## Requirements
Repeat the lines below without changes, beginning with the line that contains "Image resolution: width=776" and continuing through the line that contains "pyautogui.click(x=328, y=172)", with both of those lines included.

## Data supplied
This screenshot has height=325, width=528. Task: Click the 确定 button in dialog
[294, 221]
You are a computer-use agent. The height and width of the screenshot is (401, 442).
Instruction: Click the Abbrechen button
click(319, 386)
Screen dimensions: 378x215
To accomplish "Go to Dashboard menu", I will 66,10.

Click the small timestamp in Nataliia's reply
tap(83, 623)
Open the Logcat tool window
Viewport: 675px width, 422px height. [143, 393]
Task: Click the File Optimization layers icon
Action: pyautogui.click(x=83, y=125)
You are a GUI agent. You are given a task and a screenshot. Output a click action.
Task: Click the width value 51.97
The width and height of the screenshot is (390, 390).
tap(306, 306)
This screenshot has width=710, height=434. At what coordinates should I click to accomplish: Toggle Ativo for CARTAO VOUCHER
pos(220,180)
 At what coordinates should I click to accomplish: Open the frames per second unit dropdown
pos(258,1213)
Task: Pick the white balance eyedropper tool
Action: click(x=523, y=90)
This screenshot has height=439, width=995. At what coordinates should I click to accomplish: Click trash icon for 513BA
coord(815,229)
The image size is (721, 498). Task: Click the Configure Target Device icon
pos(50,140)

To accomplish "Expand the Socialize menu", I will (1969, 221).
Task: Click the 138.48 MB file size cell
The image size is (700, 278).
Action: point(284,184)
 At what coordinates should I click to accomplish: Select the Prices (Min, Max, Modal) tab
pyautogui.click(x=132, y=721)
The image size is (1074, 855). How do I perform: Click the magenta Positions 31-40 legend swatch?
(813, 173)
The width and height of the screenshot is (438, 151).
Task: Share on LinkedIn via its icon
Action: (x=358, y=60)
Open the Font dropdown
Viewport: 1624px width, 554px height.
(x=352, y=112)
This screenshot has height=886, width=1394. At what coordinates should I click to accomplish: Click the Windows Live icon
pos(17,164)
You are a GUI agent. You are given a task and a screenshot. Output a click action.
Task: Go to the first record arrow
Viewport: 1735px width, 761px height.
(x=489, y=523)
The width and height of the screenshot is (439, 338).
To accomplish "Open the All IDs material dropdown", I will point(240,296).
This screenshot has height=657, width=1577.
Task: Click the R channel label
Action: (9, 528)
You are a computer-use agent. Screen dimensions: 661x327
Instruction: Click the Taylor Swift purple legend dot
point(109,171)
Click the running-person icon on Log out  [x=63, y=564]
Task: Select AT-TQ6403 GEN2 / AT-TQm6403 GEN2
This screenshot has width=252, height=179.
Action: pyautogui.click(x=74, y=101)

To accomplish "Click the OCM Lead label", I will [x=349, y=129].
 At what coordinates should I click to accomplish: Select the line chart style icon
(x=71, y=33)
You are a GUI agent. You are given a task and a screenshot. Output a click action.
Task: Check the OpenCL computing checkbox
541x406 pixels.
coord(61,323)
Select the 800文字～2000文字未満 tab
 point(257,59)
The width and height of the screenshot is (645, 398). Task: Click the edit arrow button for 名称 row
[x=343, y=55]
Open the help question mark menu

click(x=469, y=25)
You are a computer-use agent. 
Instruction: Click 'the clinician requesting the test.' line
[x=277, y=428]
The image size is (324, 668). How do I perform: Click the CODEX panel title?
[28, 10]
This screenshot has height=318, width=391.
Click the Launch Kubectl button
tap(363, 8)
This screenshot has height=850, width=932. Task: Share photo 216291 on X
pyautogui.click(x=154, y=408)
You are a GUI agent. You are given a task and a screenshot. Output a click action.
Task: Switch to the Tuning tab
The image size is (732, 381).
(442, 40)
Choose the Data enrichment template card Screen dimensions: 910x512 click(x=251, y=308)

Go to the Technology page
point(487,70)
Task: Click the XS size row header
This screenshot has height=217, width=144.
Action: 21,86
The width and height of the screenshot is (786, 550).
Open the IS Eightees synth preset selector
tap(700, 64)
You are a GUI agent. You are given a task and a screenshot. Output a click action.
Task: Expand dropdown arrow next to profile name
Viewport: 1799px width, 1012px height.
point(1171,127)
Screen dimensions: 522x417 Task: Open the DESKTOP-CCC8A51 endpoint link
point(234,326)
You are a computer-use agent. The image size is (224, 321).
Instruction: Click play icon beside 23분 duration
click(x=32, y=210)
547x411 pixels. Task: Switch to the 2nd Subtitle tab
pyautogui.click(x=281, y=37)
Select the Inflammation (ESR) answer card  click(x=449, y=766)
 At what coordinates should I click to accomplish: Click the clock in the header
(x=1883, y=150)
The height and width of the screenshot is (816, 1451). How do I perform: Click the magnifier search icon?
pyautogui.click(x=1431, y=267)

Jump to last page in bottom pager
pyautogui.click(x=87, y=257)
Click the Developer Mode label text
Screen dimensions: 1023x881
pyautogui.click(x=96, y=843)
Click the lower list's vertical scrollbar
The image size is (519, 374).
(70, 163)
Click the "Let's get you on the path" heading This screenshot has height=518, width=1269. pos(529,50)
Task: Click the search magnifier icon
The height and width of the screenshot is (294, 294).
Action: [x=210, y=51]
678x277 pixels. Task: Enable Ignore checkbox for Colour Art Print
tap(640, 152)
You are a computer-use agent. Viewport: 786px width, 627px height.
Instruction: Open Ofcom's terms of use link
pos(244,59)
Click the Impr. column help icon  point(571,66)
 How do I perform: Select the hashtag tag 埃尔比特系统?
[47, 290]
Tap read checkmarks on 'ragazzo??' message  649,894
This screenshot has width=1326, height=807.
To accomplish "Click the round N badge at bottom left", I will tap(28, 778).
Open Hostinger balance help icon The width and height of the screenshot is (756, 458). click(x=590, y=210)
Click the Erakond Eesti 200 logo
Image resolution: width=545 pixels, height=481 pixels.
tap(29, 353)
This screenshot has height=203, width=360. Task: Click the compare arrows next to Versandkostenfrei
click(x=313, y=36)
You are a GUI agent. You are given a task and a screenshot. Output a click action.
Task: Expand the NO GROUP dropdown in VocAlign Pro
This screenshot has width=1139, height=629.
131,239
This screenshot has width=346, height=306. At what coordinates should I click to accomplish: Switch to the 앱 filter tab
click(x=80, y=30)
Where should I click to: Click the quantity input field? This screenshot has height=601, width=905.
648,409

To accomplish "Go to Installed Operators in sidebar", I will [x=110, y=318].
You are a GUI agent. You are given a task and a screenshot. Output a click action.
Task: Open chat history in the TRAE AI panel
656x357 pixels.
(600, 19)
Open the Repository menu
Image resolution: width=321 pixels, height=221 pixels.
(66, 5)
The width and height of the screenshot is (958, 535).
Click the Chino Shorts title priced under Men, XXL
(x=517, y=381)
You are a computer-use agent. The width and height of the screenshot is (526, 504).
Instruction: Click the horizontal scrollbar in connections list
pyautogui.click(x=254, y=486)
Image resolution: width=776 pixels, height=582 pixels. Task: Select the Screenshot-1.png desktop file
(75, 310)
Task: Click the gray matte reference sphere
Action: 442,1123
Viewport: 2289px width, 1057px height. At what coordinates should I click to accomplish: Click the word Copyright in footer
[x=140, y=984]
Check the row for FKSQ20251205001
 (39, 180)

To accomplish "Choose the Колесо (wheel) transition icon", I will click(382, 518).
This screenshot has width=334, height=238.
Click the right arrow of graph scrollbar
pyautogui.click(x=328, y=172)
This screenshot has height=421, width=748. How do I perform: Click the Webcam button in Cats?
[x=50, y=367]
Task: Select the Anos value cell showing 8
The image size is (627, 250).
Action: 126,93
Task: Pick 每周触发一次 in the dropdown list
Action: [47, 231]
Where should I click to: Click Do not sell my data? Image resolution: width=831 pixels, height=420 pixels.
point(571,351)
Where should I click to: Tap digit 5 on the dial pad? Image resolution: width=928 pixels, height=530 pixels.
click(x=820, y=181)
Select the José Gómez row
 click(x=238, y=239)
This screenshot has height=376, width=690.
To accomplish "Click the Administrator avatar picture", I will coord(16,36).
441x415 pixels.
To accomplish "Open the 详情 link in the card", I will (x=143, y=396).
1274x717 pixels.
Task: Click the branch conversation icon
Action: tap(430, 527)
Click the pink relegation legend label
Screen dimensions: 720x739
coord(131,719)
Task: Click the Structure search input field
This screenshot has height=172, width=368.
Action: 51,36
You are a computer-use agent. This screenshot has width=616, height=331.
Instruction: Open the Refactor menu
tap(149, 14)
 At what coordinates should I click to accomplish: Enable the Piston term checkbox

## The output
Image resolution: width=776 pixels, height=582 pixels. Task: Select the Screenshot-1.png desktop file
(75, 310)
Task: Click the gray matte reference sphere
Action: 442,1123
Viewport: 2289px width, 1057px height. At what coordinates should I click to accomplish: Click the word Copyright in footer
[x=140, y=984]
Check the row for FKSQ20251205001
 (39, 180)

To accomplish "Choose the Колесо (wheel) transition icon", I will click(382, 518).
This screenshot has width=334, height=238.
Click the right arrow of graph scrollbar
pyautogui.click(x=328, y=172)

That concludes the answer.